- [GIVEN INSTRUCTION]: Locate every line in the records that contains the word "icon", and copy each of those lines.

— START OF DATA EXCERPTS —

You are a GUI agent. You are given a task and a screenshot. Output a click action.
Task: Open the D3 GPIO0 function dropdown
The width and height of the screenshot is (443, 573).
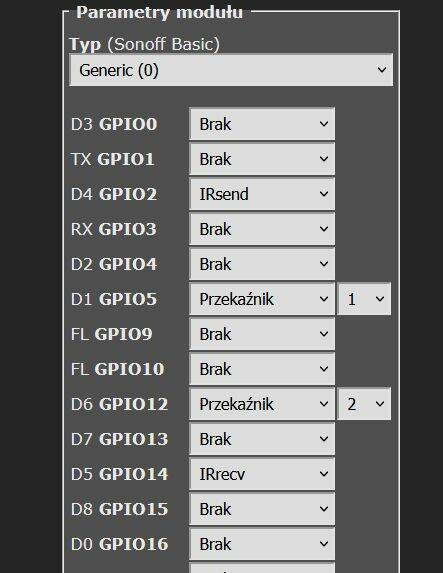pos(262,124)
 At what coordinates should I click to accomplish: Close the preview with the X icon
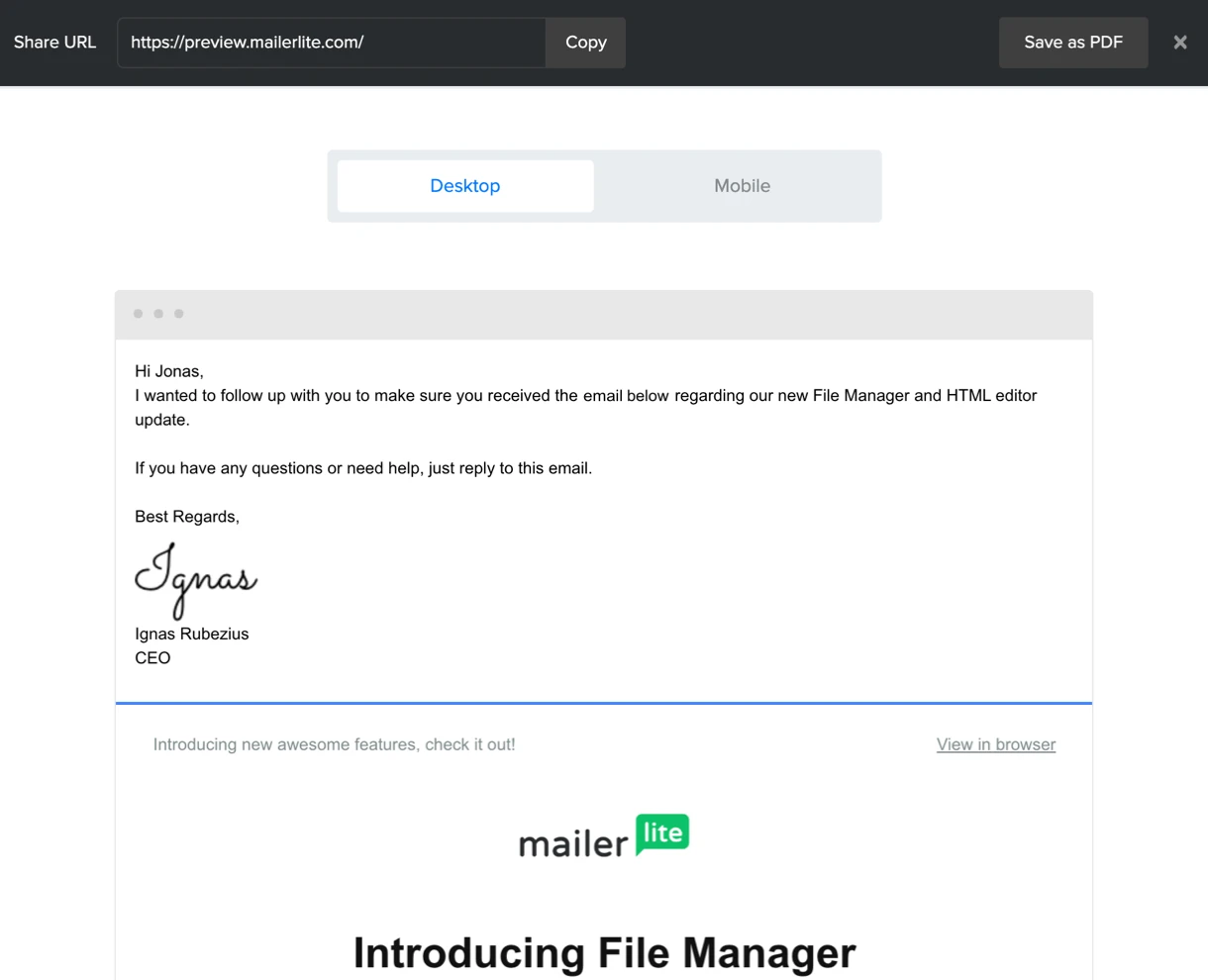[1179, 43]
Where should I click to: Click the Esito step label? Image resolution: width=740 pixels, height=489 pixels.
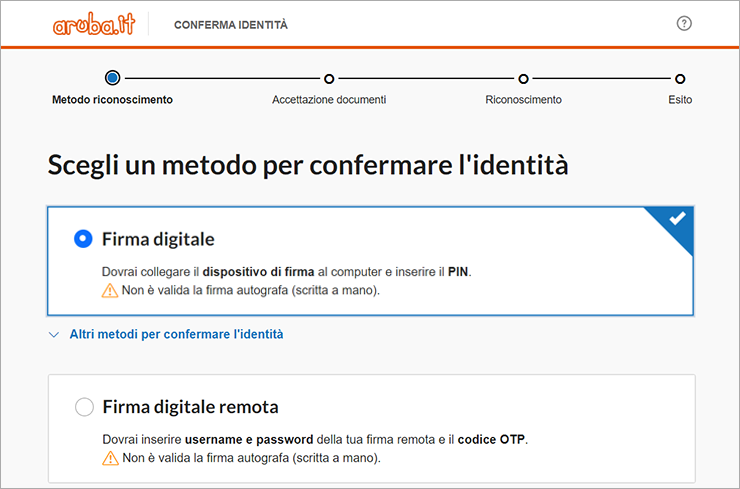(x=680, y=100)
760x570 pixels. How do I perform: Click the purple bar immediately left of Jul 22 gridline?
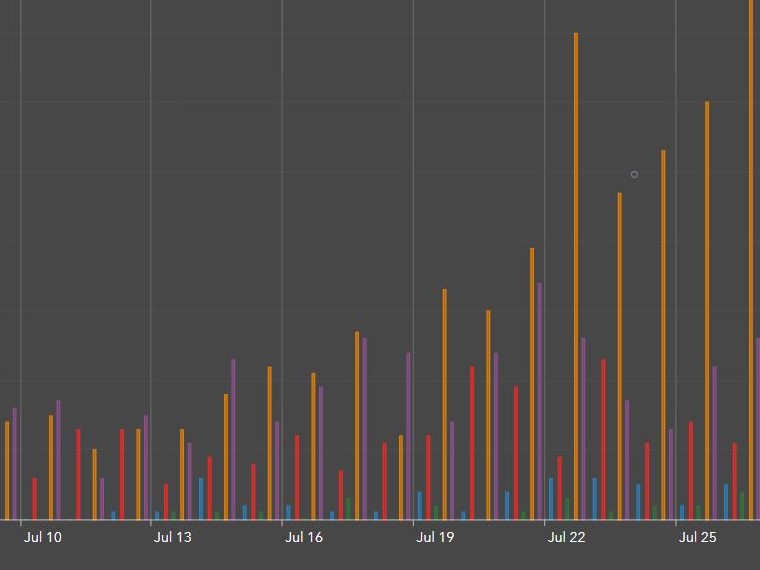click(540, 400)
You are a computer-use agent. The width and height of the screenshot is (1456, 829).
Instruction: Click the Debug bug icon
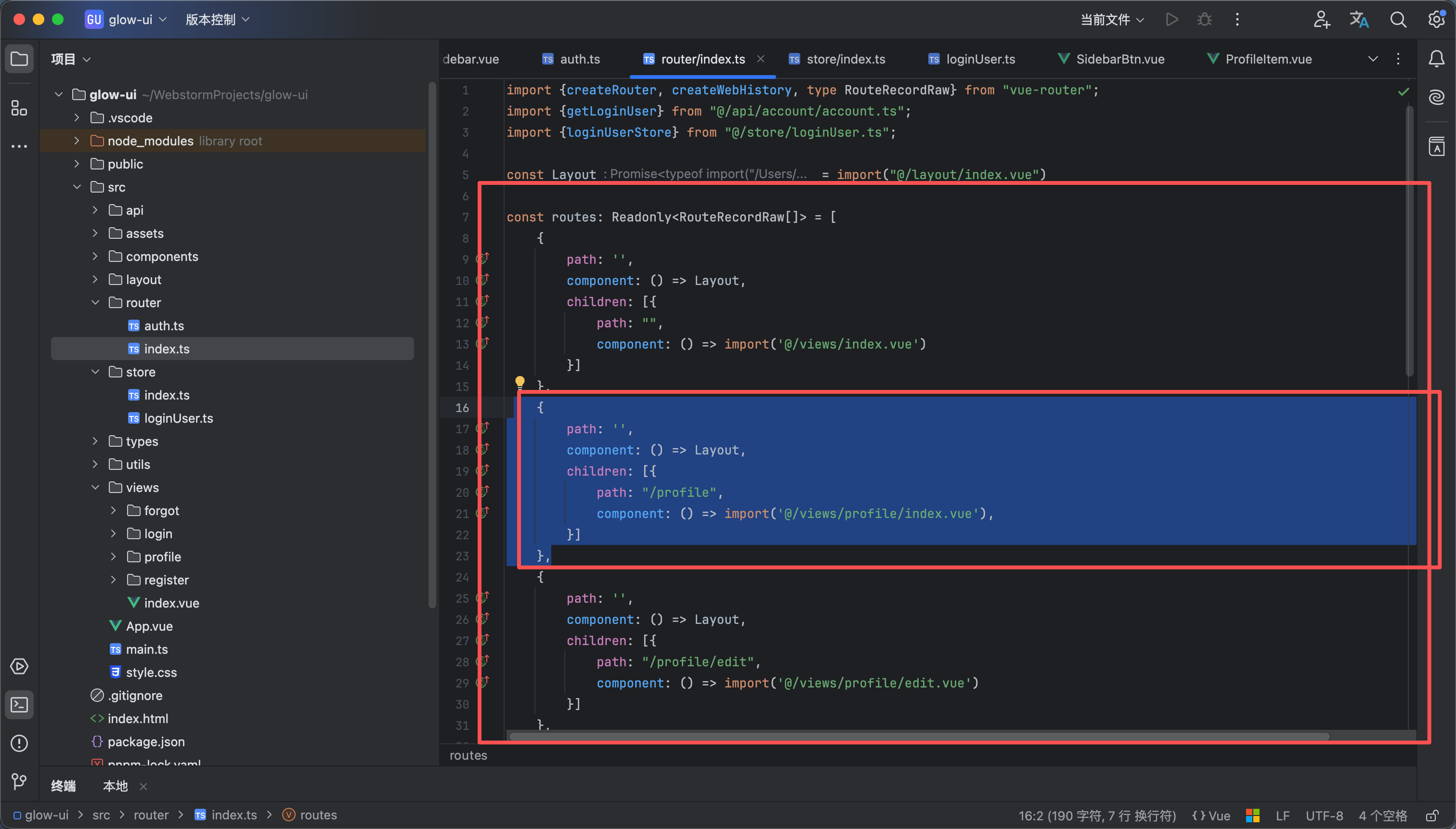[x=1204, y=20]
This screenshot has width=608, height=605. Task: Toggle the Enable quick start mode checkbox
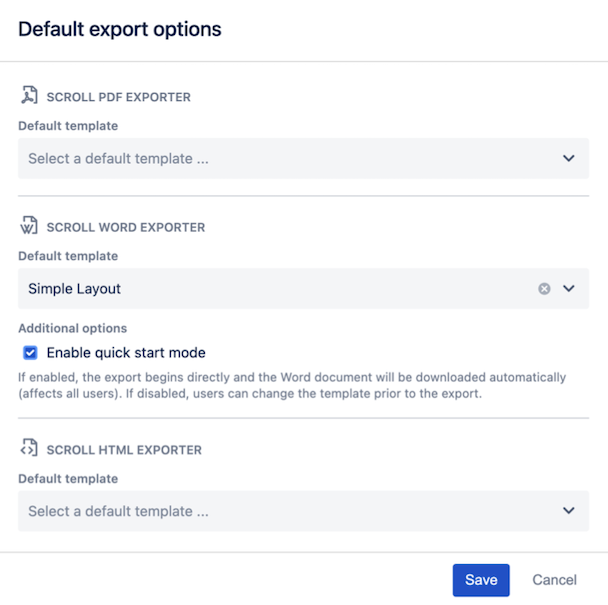(30, 353)
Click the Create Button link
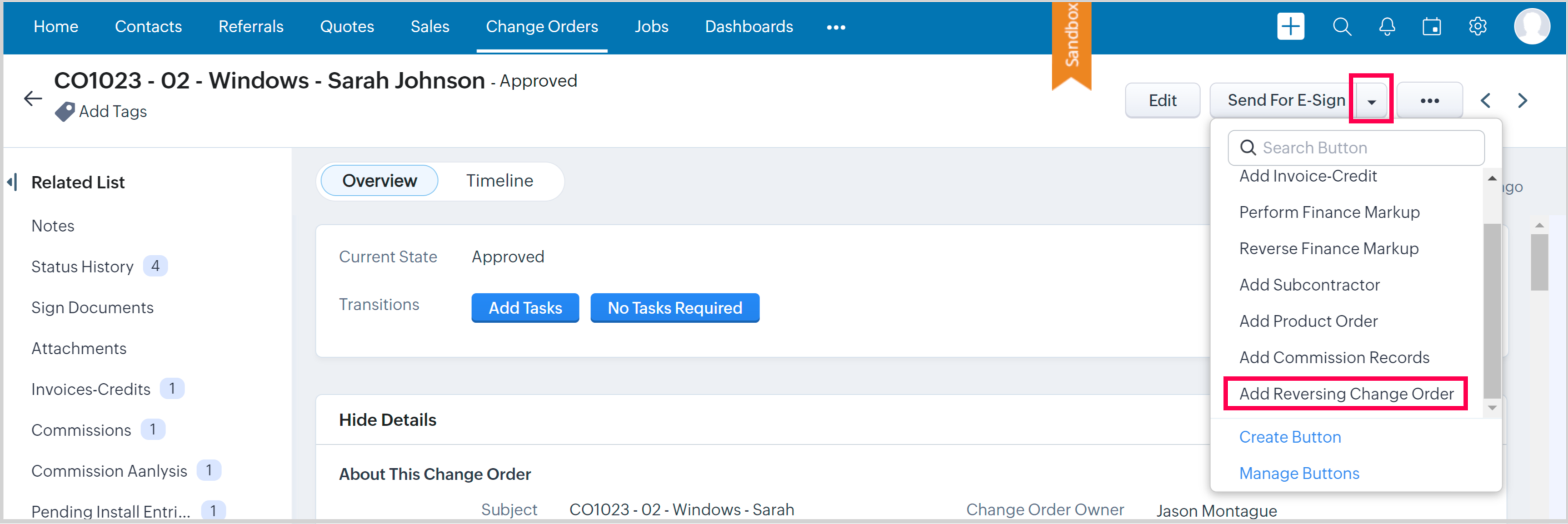 tap(1289, 437)
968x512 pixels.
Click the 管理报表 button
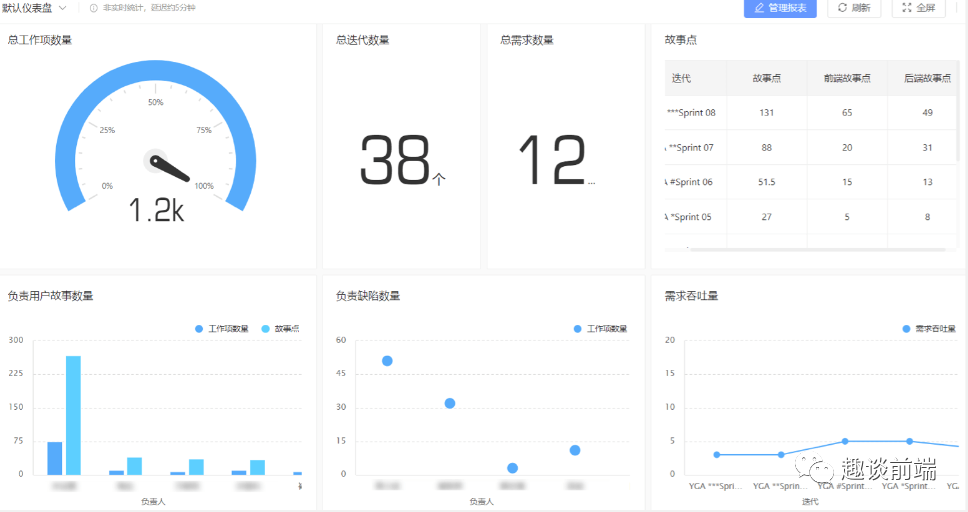(780, 8)
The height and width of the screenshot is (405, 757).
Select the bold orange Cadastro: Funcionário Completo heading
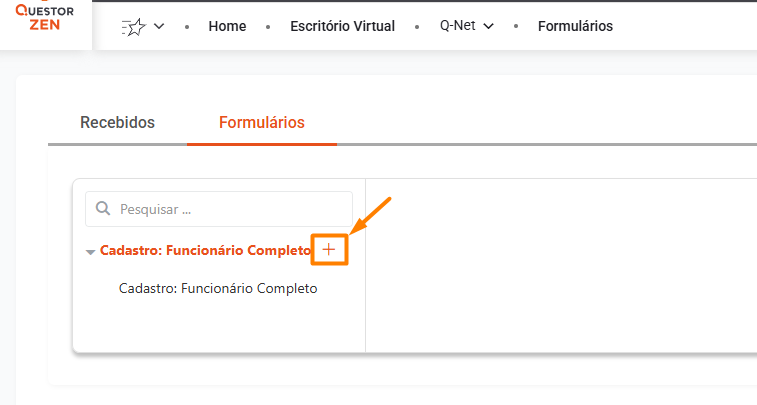[x=205, y=251]
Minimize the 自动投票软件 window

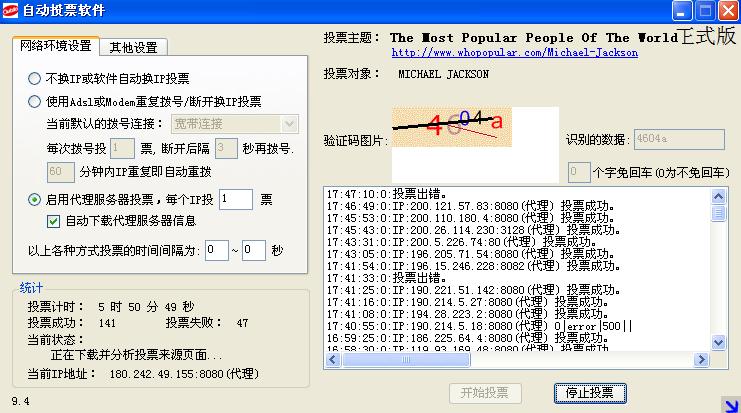(684, 11)
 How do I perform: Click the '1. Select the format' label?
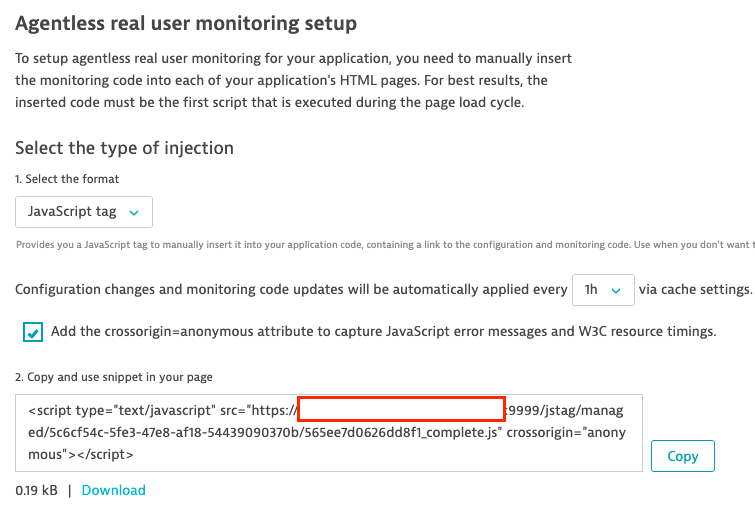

— END OF DATA EXCERPTS —

- [FINISHED ANSWER]:
 At what coordinates should I click to accomplish: Close the preview with the X icon
Instruction: Click the Debug bug icon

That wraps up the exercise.